Helena Habdija, portfolio manager at the Dotforge tech accelerator in Manchester, says this is one of the most important aspects of having more than one founder. “The first benefit is definitely more people, more skills; especially if those skills are complementary.”
Paul Graham, the entrepreneur’s guru and co-founder of Y Combinator, has even listed being a solo founder as the number one mistake that causes startups to fail. His argument is that it’s a vote of no confidence because the founder could not persuade anyone to start the company with them.
In the same way, the process of finding a co-founder can help entrepreneurs refine and gain confidence in their business. Helena says: “You need to sell your idea. If you’re able to get someone to want to go with you on that journey, to believe in your idea, then you know that you have something.”
Solo founders and decision making
Many investors will only consider funding teams consisting of two or more. Helena says that is because solo founders present a greater risk. “A lot of ideas will not work. Even if it is a good idea, there is no guarantee that the market will not shift. If the market shifts and you have a team of people that are dedicated to the goals, they will know that they need to pivot.”
She has worked with solo founders in the past. “One of the hardest things for some of them was making decisions. You have five to ten choices, but you need to take one and this is your decision, no one else’s. If you don’t have someone to listen, to get you thinking in a different way, it’s hard to make those decisions.”
Two heads are better than one
Launching a startup is a lonely business. Helena says: “Not everyone understands why you are leaving everything else behind and starting this. Having someone there that understands that is really important.”
She says co-founders can provide emotional support to one another through the difficult early stages. “It’s really good to have someone that can lift you up when you’re down and give you a bit of strength and push when you need it.”
Clair agrees, saying she and her sister do lean on one another. “We always have each other’s backs.” They share the business 50/50 and make joint decisions about its direction. Clair says: “I’m more of a risk taker and Ann is not, so that can lead to frustration. That’s a good balancing act anyway. We have a middle ground.”
She says it helps that they are sisters. “We can talk to each other in a way that perhaps you wouldn’t talk to another colleague.” Those family ties keep the business together.
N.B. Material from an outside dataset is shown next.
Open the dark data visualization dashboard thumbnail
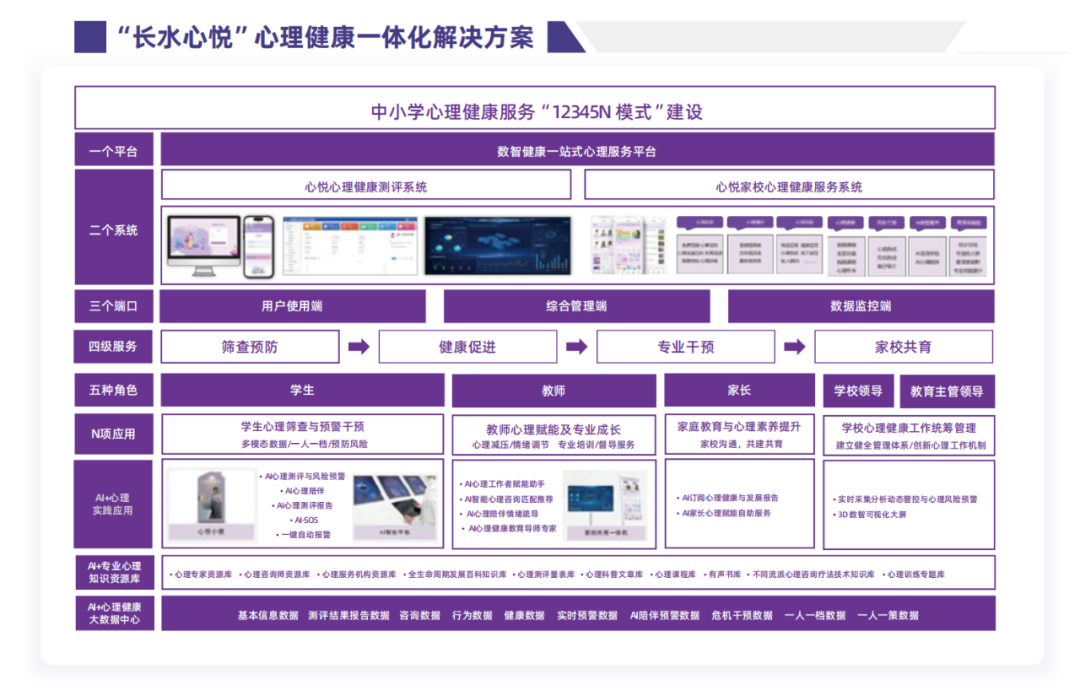[x=498, y=245]
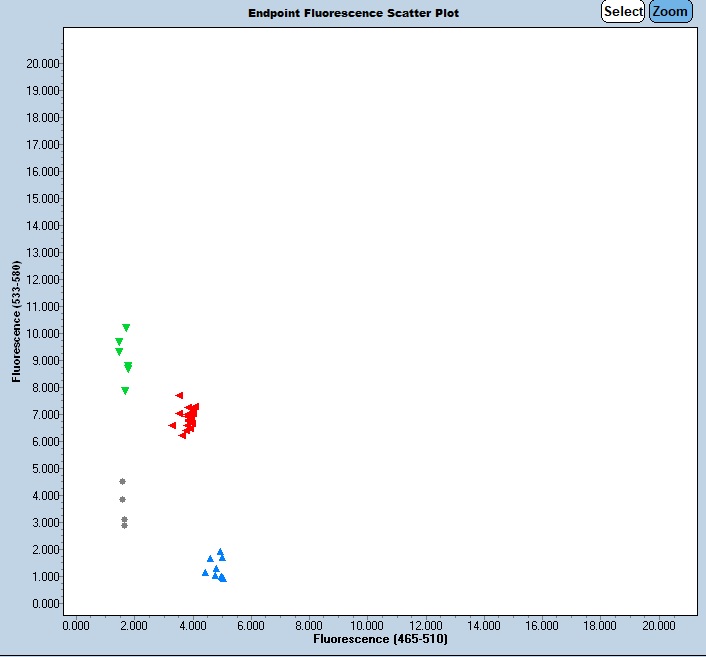This screenshot has height=657, width=706.
Task: Click the lowest green triangle data point
Action: (125, 391)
Clair says: “If you are working with someone who is a colleague, then there is that capacity to fall out. Because we’re family, we’re tighter.”
That said, starting a business with a colleague could mean that together you have a deep knowledge of the industry. And you already know what it’s like to work together. Michele Langenbrinck and Claudia Cardozo de Biasi opened their shoe shop Cecilia Quinn in 2015, after working together at a fashion house in Mayfair. “I’ve always thought how lucky we are to have met each other. It started as a professional relationship and friendship came afterwards,” says Claudia.